DIRECTIVE A — In the text about Cody's Wild West show, how many cast and crew members did the production have at its peak?

QUOTED TEXT —

▼▼▼

At its peak the Wild West, which played 30 years, was an enormous production numbering 600 cast and crew members, hundreds of horses and dozens of buffalo. Among the featured attractions were live, full-scale reenactments of: an attack on the Deadwood Stage; a bison hunt; a train robbery; famous battles; and a raid on a burning cabin. Special features were added on certain tours, such as a restaging of Custer’s Last Stand. Other staples included trick riding and shooting displays.

Much of Bridger’s book and ballad examine the amazing journey that Cody took in transforming himself from dashing Plainsman to consummate Performer. As Bridger said, “You have to understand his life from another point of view to understand this” compulsion he had to perform.

“Every major transition in his early life had to do with horses, whether he was learning fancy riding as a boy or serving as a Pony Express Rider or breaking ground as a scout. He literally rode horses onto the public stage. And when he entered the theater with its proscenium stage, where he couldn’t have a horse, he promptly went to the arena. He had to show people what a good rider he was. He was a show-off. He loved it. He absolutely loved it.”

In a life intersecting virtually every American epoch of the 19th century – from the great trek made by settlers to the tragic Plains Indian Wars to the laying of the transcontinental railroad to the Civil War to the near extermination of buffalo and Native Americans to the gentrification of the West – Cody was an active participant in both the building of an empire and the vanishing of a frontier.

In his book Bridger suggests Cody shared a destiny with the Indians, whose way of life was lost as America emerged from the wilderness, but who found a friend in Cody and a refuge in his Wild West. When considering how Cody was present at the convergence of so many transforming events, one wonders if a higher power might not have been at work. “





He was there, as a boy, at the very confluence of one of the largest migrations the world has ever known,” said Bridger, referring to the young Cody’s interaction with pioneers on the Plains. “He was perched right on the fence between, if you will, the frontier or the unknown and what was then known as civilization or Western European culture. And so he spent his entire life in between those great forces, right at the edge of it, and basically surfed it right to the pinnacle.”

▲▲▲

DIRECTIVE B — Rewrite only this part of the listing, starting at the line that has "Open the Hiệu suất page" and ending after the line that has "[x=342, y=621]". Replace "caption" with "label" and leave everything else the same.

MATERIAL FOR THE TASK —
▼▼▼

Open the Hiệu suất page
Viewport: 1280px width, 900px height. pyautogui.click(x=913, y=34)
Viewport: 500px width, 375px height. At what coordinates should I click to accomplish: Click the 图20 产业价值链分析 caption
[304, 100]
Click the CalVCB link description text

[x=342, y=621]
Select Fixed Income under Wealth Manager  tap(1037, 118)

▲▲▲
▼▼▼

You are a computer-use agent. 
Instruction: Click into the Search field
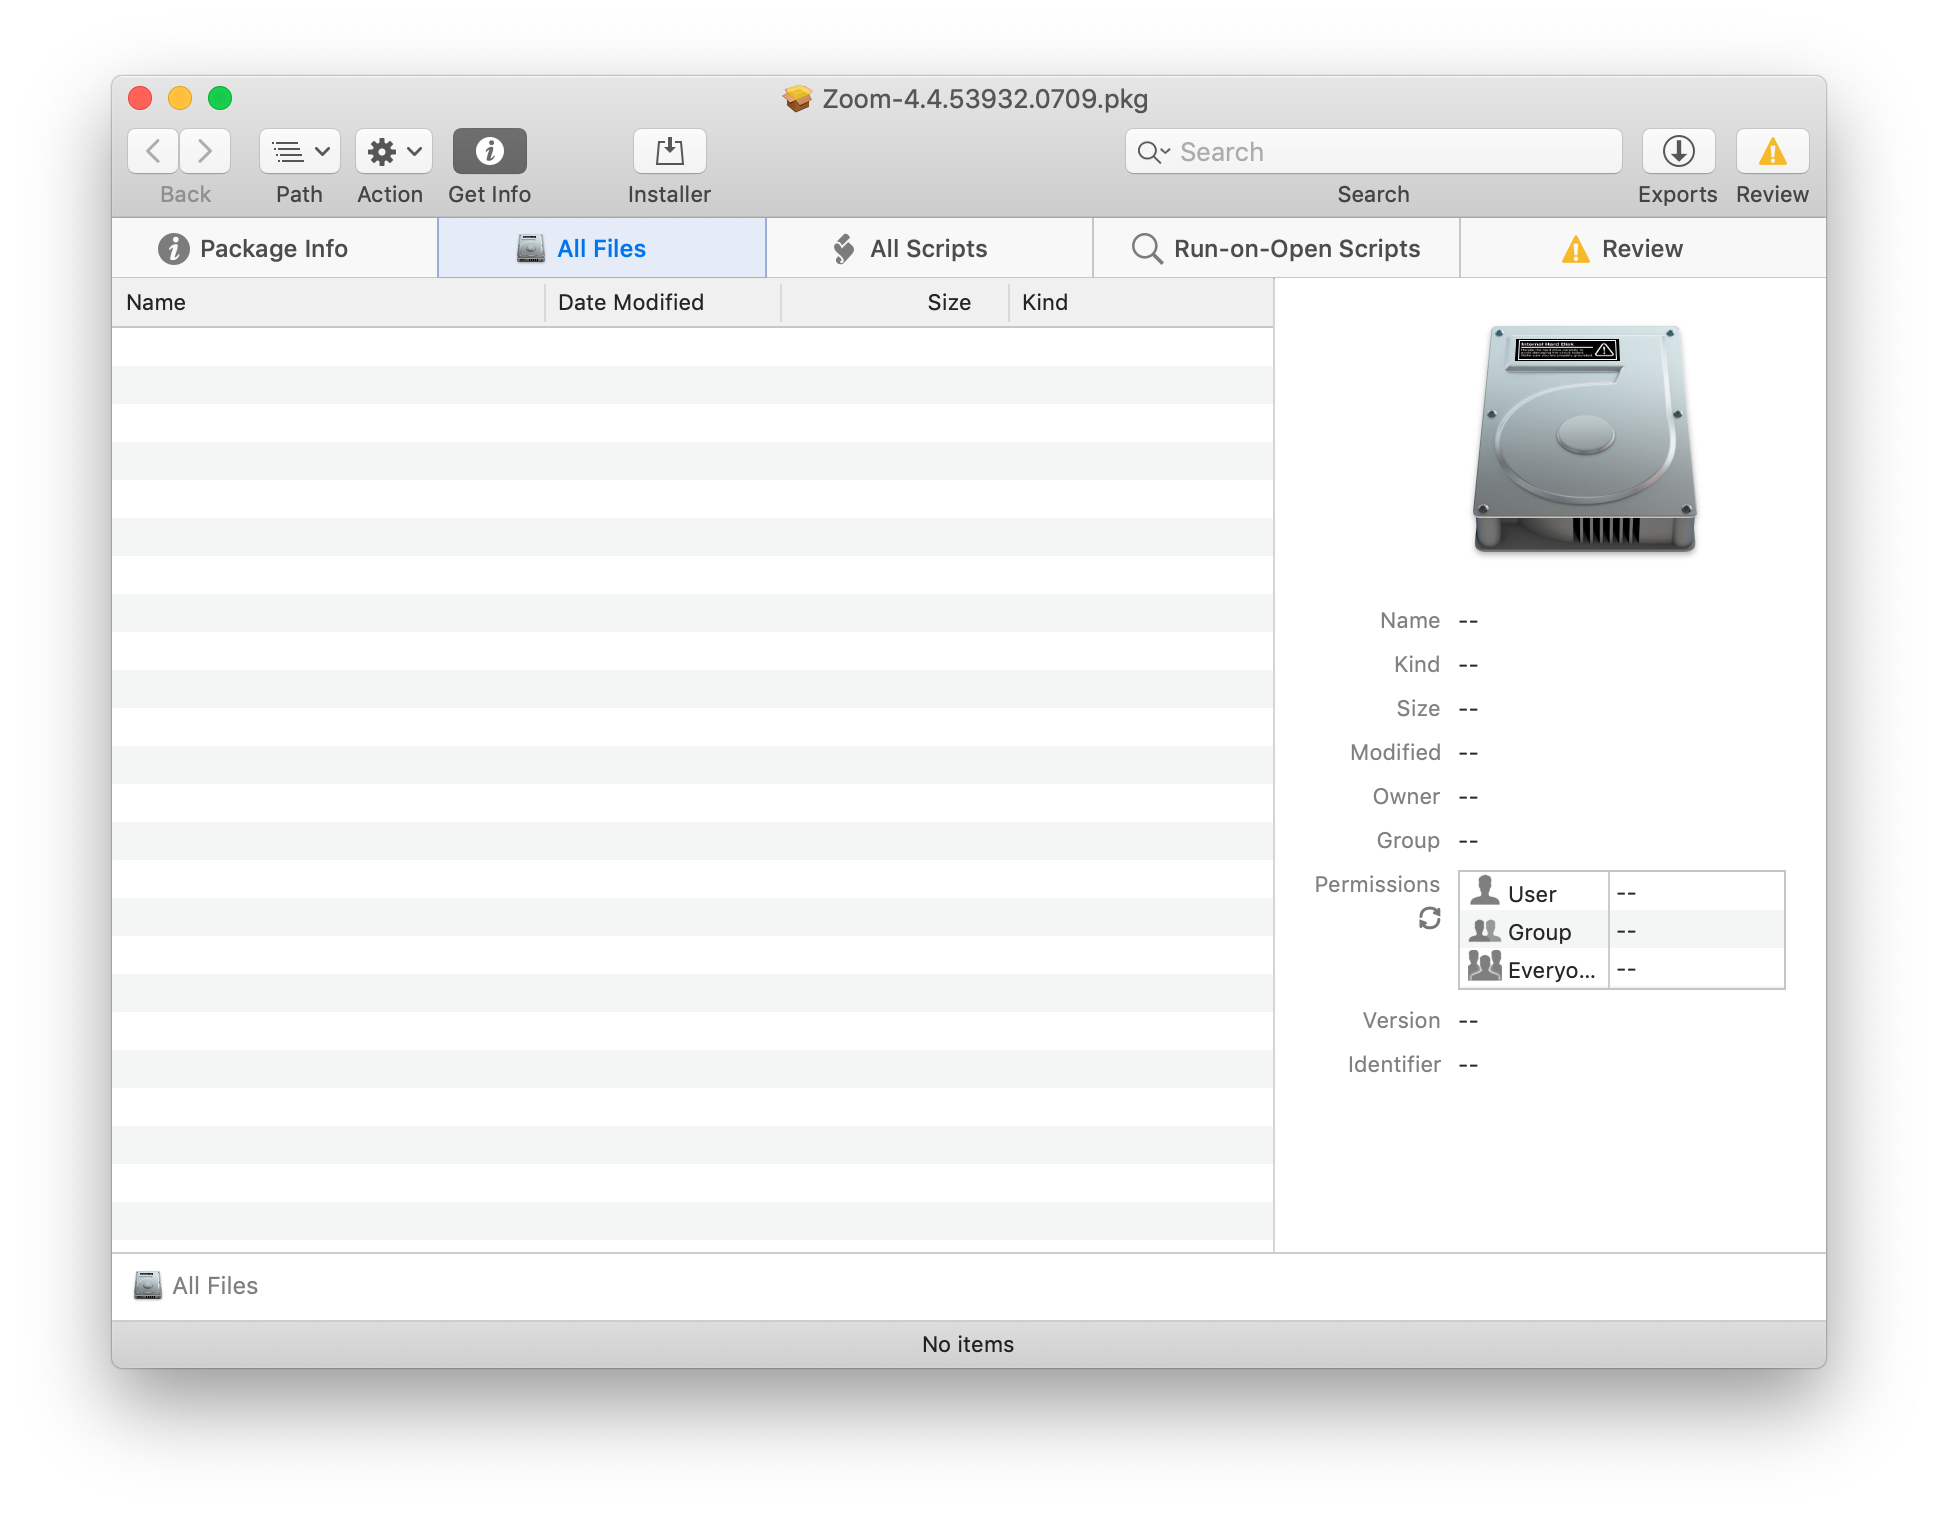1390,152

▲▲▲

WORKED SOLUTION A — 600

WORKED SOLUTION B —
Open the Hiệu suất page
Viewport: 1280px width, 900px height. pyautogui.click(x=913, y=34)
Viewport: 500px width, 375px height. At what coordinates should I click to accomplish: Click the 图20 产业价值链分析 label
[304, 100]
Click the CalVCB link description text

[x=342, y=621]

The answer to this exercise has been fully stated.